Audi Autonomous Driving Cup 2017 Künstliche Intelligenz im Fokus

Audi Autonomous Driving Cup 2017: Peter Mertens, Vorstand für Technische Entwicklung (links) mit den Gewinnern-Teams.
Audi Autonomous Driving Cup 2017: Peter Mertens, Vorstand für Technische Entwicklung (links) mit den Gewinnern-Teams.

Das Preisgeld des Audi Autonomous Driving Cup 2017 von 10.000 Euro geht nach Ilmenau. Im Finale setzte sich das Team Afilsop gegen die Konkurrenz von sieben Hochschulen durch. Beim insgesamt dritten Wettbewerb lösten die Studierenden erstmals auch Aufgaben aus dem Bereich Künstliche Intelligenz.

Der Gesamtsieger wurde in drei Schritten ermittelt: Der Pflichtteil bestand aus autonomen Fahraufgaben auf dem Parcours und einem wissenschaftlichen Vortrag. Im Anschluss folgte eine Open Challenge. Bei dieser freien Demonstration lösten die acht Teams eine selbstgestellte Aufgabe mit ihrem Audi Q2 im Maßstab 1:8. Der Fokus lag dabei zum ersten Mal in der Geschichte des Wettbewerbs auf Künstlicher Intelligenz.

Die elektrisch angetriebenen Hightech-Modellautos waren mit Ultraschallsensoren, 3D-Kamera, Rückfahrkamera und einer leistungsstarken Nvidia-Grafikkarte zur Berechnung von KI-Algorithmen ausgestattet. Das Zusammenspiel von Sensorik und Zentralrechner entspricht im Prinzip dem eines Serienautomobils von Audi. Mit diesem Setup und einer von den Studierenden selbst codierten Software gingen  die Miniaturautos  ins Rennen – regelkonform und sicher.

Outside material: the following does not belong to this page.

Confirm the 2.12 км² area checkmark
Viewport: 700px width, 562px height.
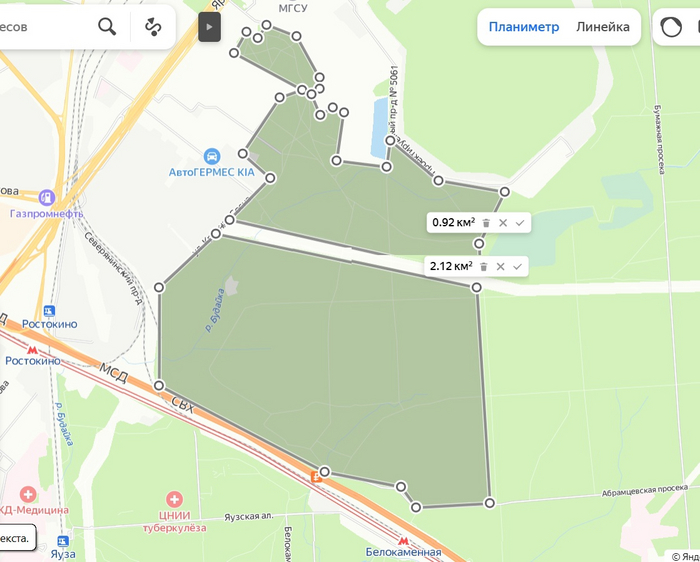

Am Ende überzeugte das Team Afilsop der Technischen Universität Ilmenau die Jury mit seiner herausragenden Gesamtleistung. Die Studierenden lösten  die Fahraufgaben auf dem Parcours souverän, präsentierten anschaulich ihre Entwicklungsarbeit und überraschten bei der Open Challenge mit besonderem Einfallsreichtum. Audi-Entwicklungsvorstand Peter Mertens überreichte die Siegerurkunde und das Preisgeld in Höhe von 10.000 Euro. Den zweiten Platz, mit einer Prämie von 5.000 Euro dotiert, belegte das Team Taco von der Hochschule Offenburg. Das Team FAUtonOHM der Friedrich-Alexander-Universität Erlangen-Nürnberg und der Technischen Hochschule Nürnberg Georg Simon Ohm erreichte den dritten Platz und erhielt 1.000 Euro Preisgeld.